Matthew knew that was unlikely. Jonathan thought the best of everyone. The insight was useful. ‘I’ll be late back,’ Matthew said.

Jonathan turned and saw Eve in Jen’s car. ‘What’s Evie doing here?’

‘She found Wesley’s body.’

‘Oh no!’ Jonathan said. ‘Not again. Not after finding her father. Can I take her back to our house? Really, she can’t go back to Westacombe on her own tonight.’

‘Of course not!’ Now Matthew was impatient. ‘I explained. She’s a witness. A possible suspect.’

‘It’s a strange sort of job you have. Eve wouldn’t hurt anyone.’
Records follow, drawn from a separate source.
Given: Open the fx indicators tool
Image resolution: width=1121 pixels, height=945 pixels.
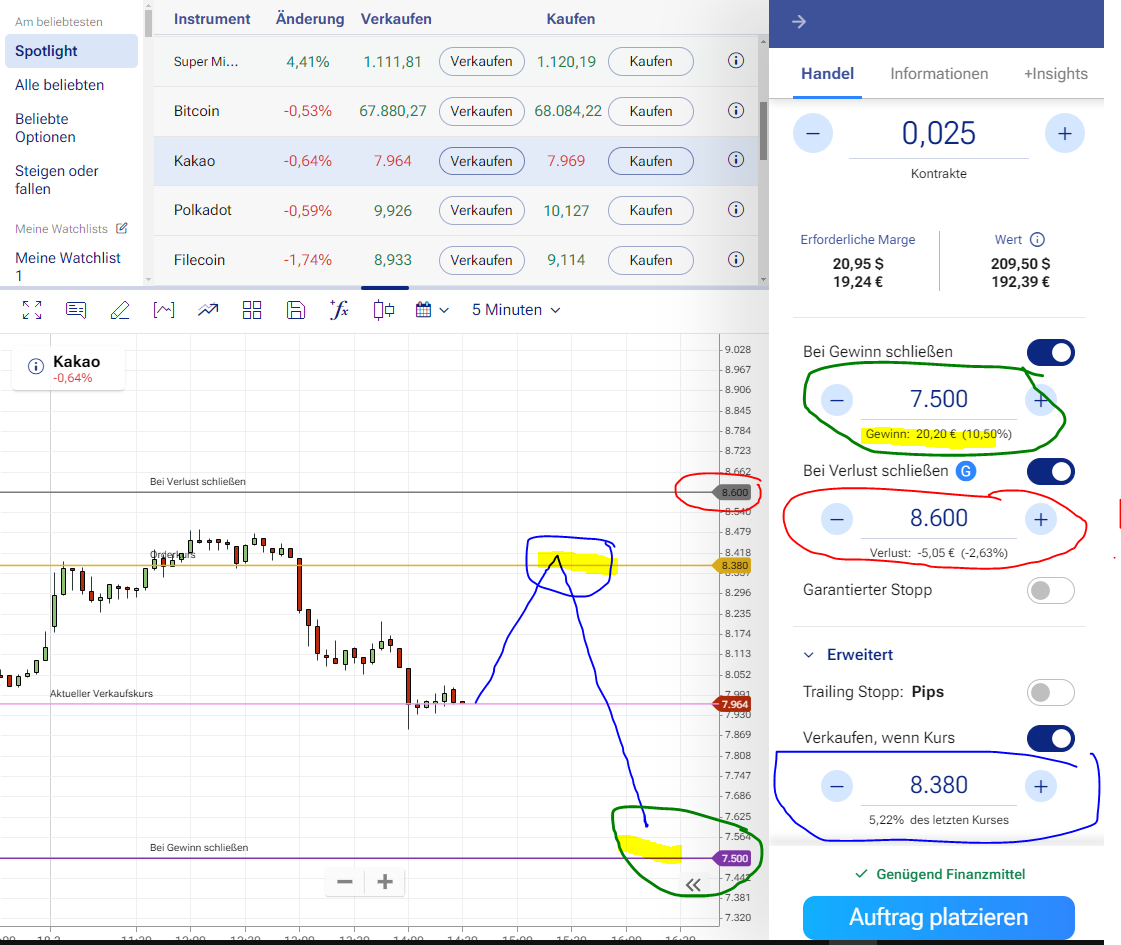Looking at the screenshot, I should coord(339,310).
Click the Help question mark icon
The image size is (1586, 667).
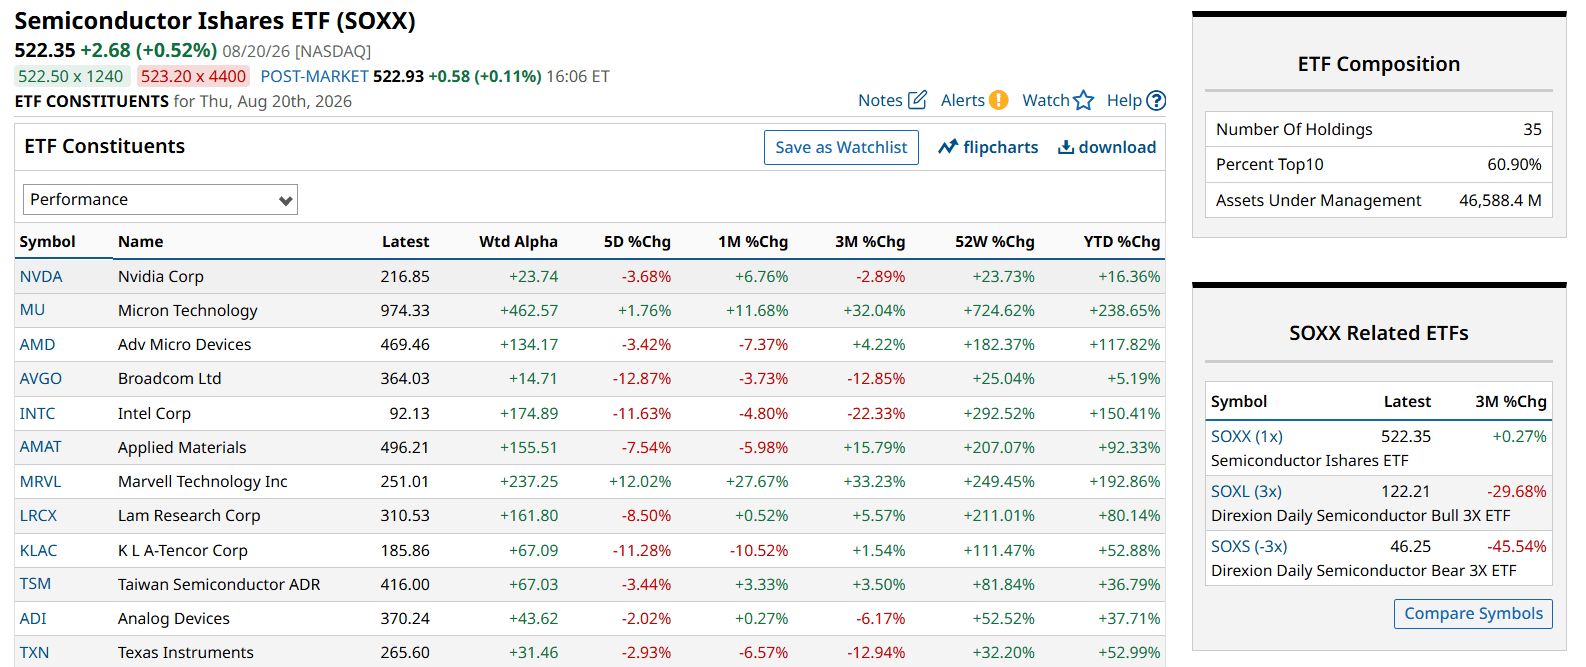tap(1156, 100)
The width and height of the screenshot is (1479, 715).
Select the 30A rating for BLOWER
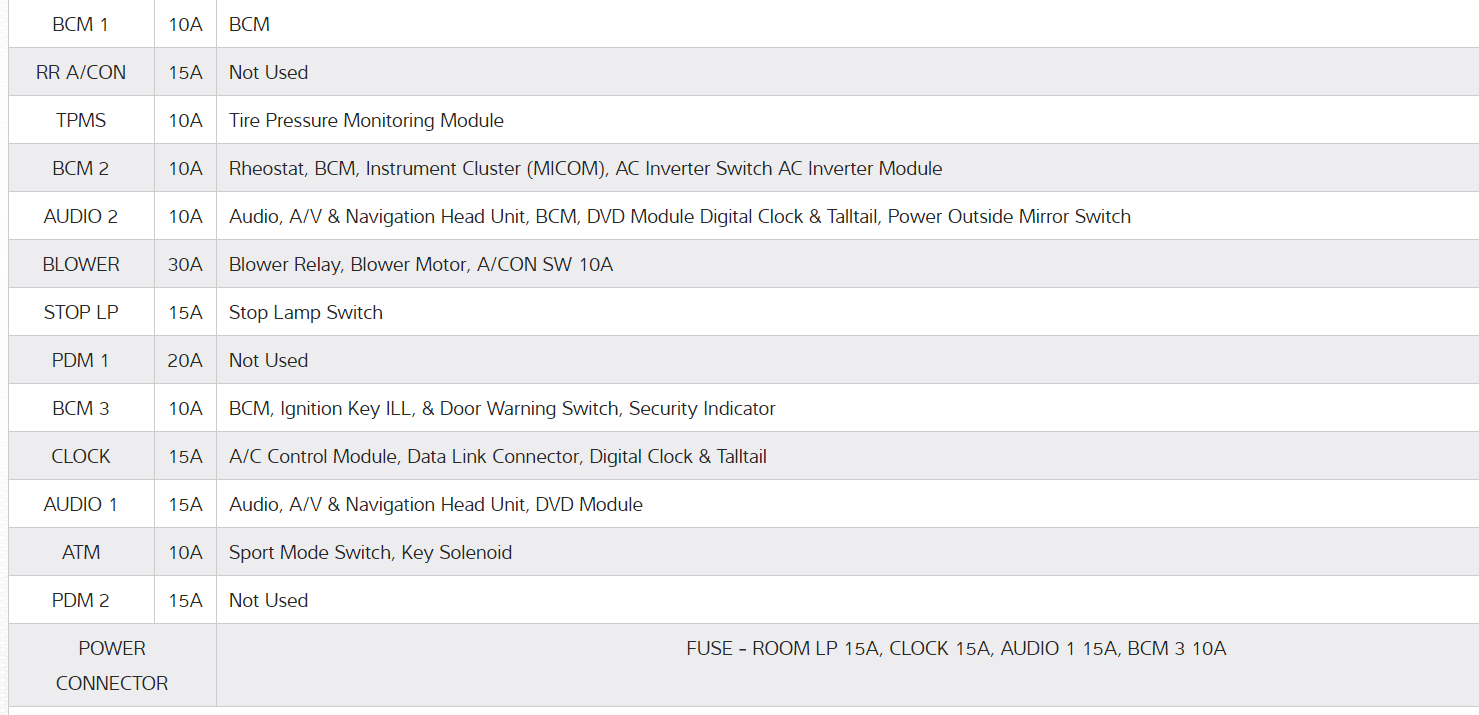click(185, 264)
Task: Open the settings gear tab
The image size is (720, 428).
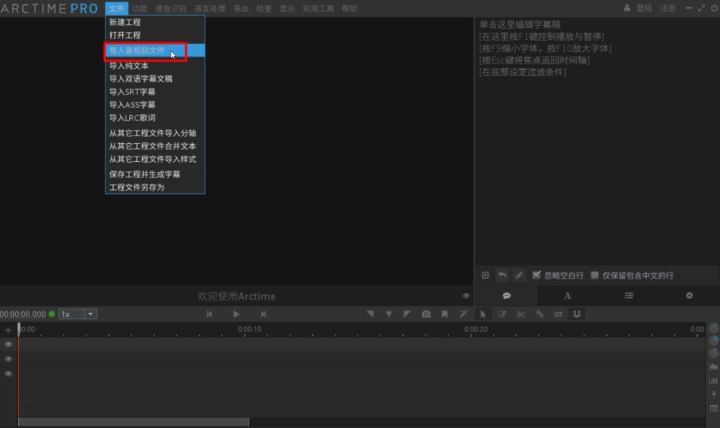Action: tap(688, 296)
There was a moment of silence.

‘When this is all over,’ Matthew said, ‘we’ll have her to stay then. You can work your magic, feed her up, bring her back to life. That’s when she’ll need a friend.’

‘She needs a friend now. I’ll go with her back to Westacombe and stay with her there until she’s ready to be alone.’

Matthew thought for a moment and nodded. ‘Jen can drive you both.’